EXERCISES TO COMPLETE:
a: In the text on the principal component analysis of Voynich manuscript pages, which page was left out as an outlier?
b: Extend the text on the principal component analysis of Voynich manuscript pages, picking up after its final sentence.

GIVEN TEXT:
----
NB: When the manuscript was created, there was a fine distinction between astronomy and astrology, and what is meant by cosmology here is unclear. The biological pages contain pictures of naked women in a series of tubes. (This sounds like a description of the Internet, but is highly unusual in mediaeval manuscripts. The only one I'm aware of bearing any resemblance is Petrus de Ebulo, De balneis puteolanis.) The recipes are simply text with some stars in the margin.

The text is in what appear to be words separated by spaces. These words were first ordered by descending frequency, down to those occurring only five times in the entire manuscript. Each word was represented as a separate basis vector in a 960-dimensional space. Each page was then converted to a vector in this space, with each component being the ratio of the number of occurrences on the page and the total number of words on the page. A principal component analysis was then carried out on each page vector, reducing each point in the 960-dimensional space down to the first two principal components. One outlier, f65r, which contains only three words, in EVA: otaim dam alam, was omitted. The results are plotted in Figure 1.

Figure 1: Plot of VM pages against first two principal components

There is a curve like an inverted V. There are no obvious clusters. When each page is labelled either Currier A (green), Currier B (red), or uncertain (black), it can be seen that the division between A and B is quite arbitrary (Figure 2). Sarah Goslee obtained a near identical plot in her Figure 2 in Voynich Manuscript - Basic Analyses. (The orientation of the axes makes no difference in PCA.)

Figure 2: Plot of VM pages by Currier A and B "languages" against first two principal components

Alternatively, pages can be labelled according to the section they belong to (Figure 3). Sarah Goslee obtained a near identical plot in Figure 4 in Voynich Manuscript - Basic Analyses.

Figure 3: Plot of VM pages by section against first two principal components

In Figure 3, sections are color-coded as follows:

Section	Color
Herbal	green
Cosmological	cyan
Astronomical	blue
Astrological	magenta
Biological	red
Pharmaceutical	orange
Recipes	brown
Text	black

We can now see that each section is a cluster in its own right, but without gaps between them. The astronomical, astrological, and cosmological sections overlap, as do the recipes and text. The pharmaceutical pages are surrounded by herbal pages. The herbal pages occupy most of the inverted V, with lower right end containing a tight cluster containing the pages with naked women.
----
DATA:
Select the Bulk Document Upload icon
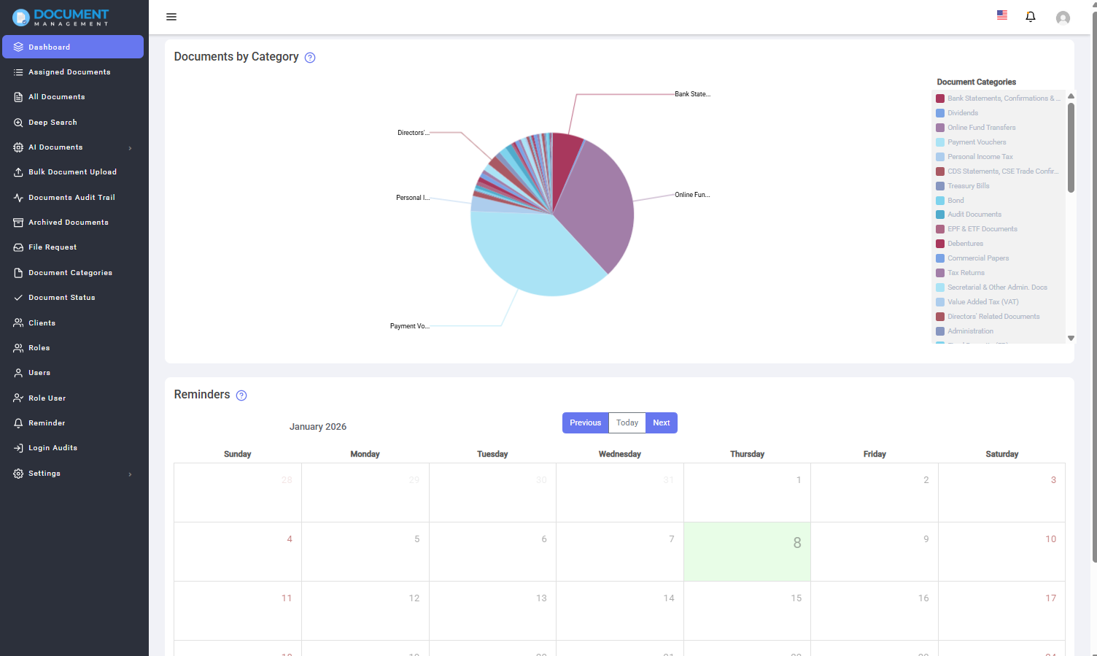Screen dimensions: 1097x656 click(18, 171)
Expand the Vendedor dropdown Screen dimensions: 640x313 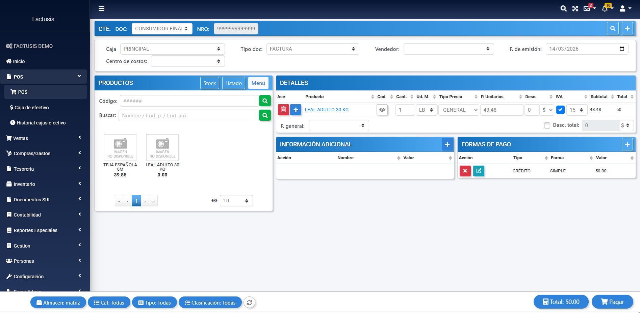tap(449, 49)
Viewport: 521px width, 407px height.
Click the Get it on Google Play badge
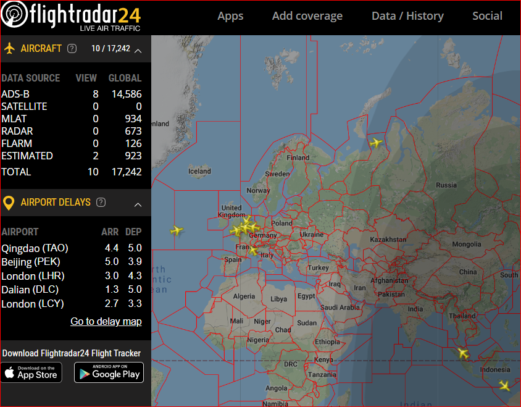pyautogui.click(x=109, y=372)
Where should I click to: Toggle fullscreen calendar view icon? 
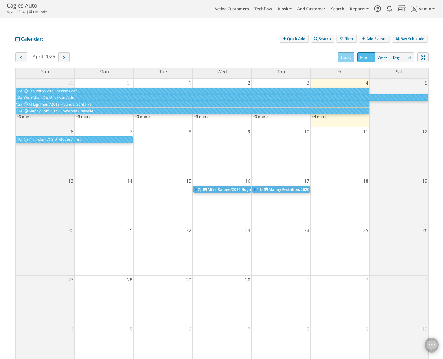point(423,57)
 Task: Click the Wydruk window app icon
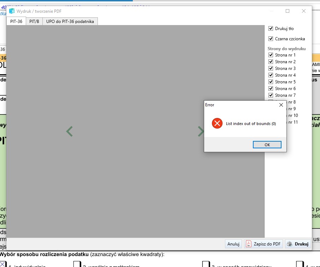[12, 11]
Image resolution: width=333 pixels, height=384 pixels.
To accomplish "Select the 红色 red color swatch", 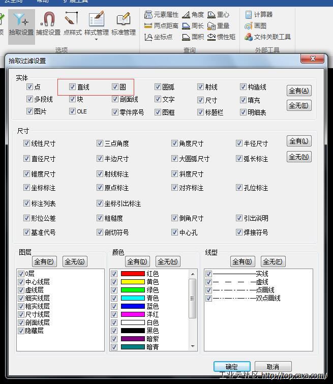I will coord(133,274).
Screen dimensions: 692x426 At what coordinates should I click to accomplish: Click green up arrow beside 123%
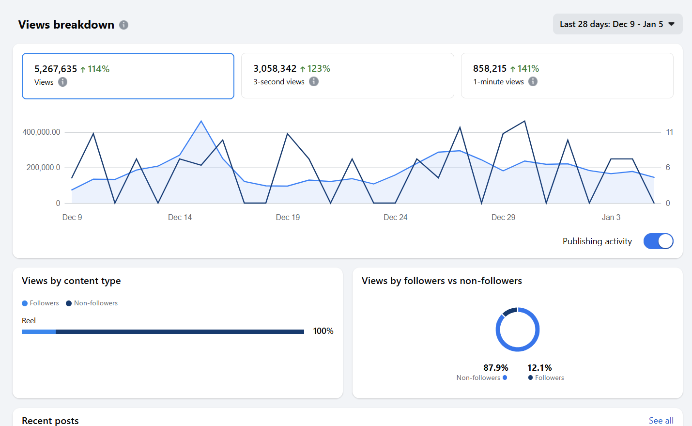point(303,69)
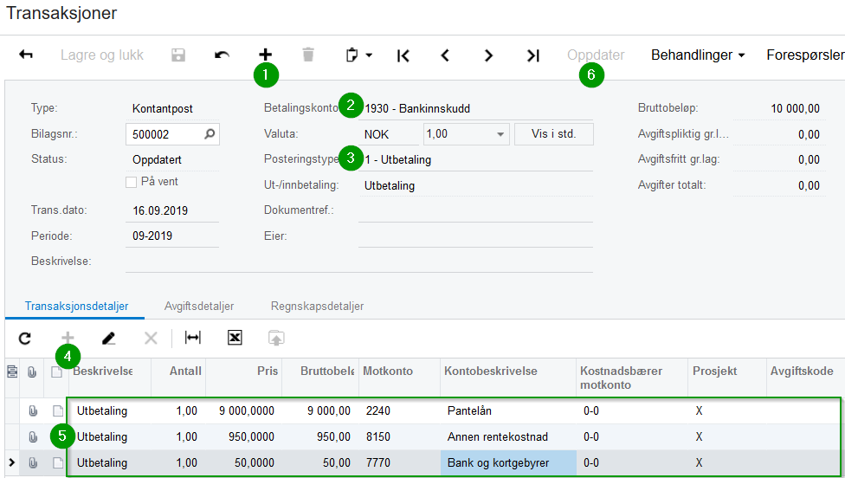845x478 pixels.
Task: Refresh the transaction details grid
Action: 25,338
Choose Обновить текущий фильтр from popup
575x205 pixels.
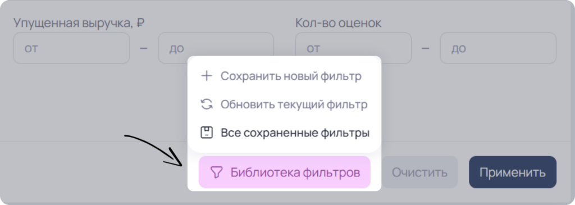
----
TASK RESULTS:
a: Page f65r was omitted. It contains only three words.

b:
After merging the astronomical, astrological, and cosmological sections; the herbal and pharmaceutical sections; and the recipe and text sections, the plot becomes (Figure 4):

Consolidated Voynich Manuscript Pages

Figure 4: Plot of VM pages by merged section against first two principal components

Figure 4 strongly suggests that each section contains text on a single general topic with associated vocabulary, as we would expect if the text matches the illustrations. It also makes it less plausible that the text is meaningless.

We can confirm that different topics result in different clusters with known content. To do this, I assembled a surrogate Voynich Manuscript in Latin from several books of Natural History by Pliny the Elder (English translation). Given the presumed origin of the manuscript, the plaintext is most likely German, Latin, or Italian, though other European languages cannot be ruled out. The color coding is:

Book	Topics	Color
Liber II	astronomy and meteorology	black
Liber VII	anthropology and physiology	red
Liber XXV	herbs	green
Liber XXVI	herbs	cyan
Liber XXVII	herbs	blue
Liber XXXIII	metals	magenta

Figure 5: Plot of Pliny pages by section against first two principal components

Again, the pages (each of which contains six of Pliny's short chapters) of each book are clustered by topic.

Conclusion

The results are consistent with the text of the Voynich Manuscript containing meaningful information, as the text correlates more closely with the illustrations than would be expected by chance. This suggests, but doesn't prove, that the herbal pages are about herbs, the astrology pages are about horoscopes, and so on.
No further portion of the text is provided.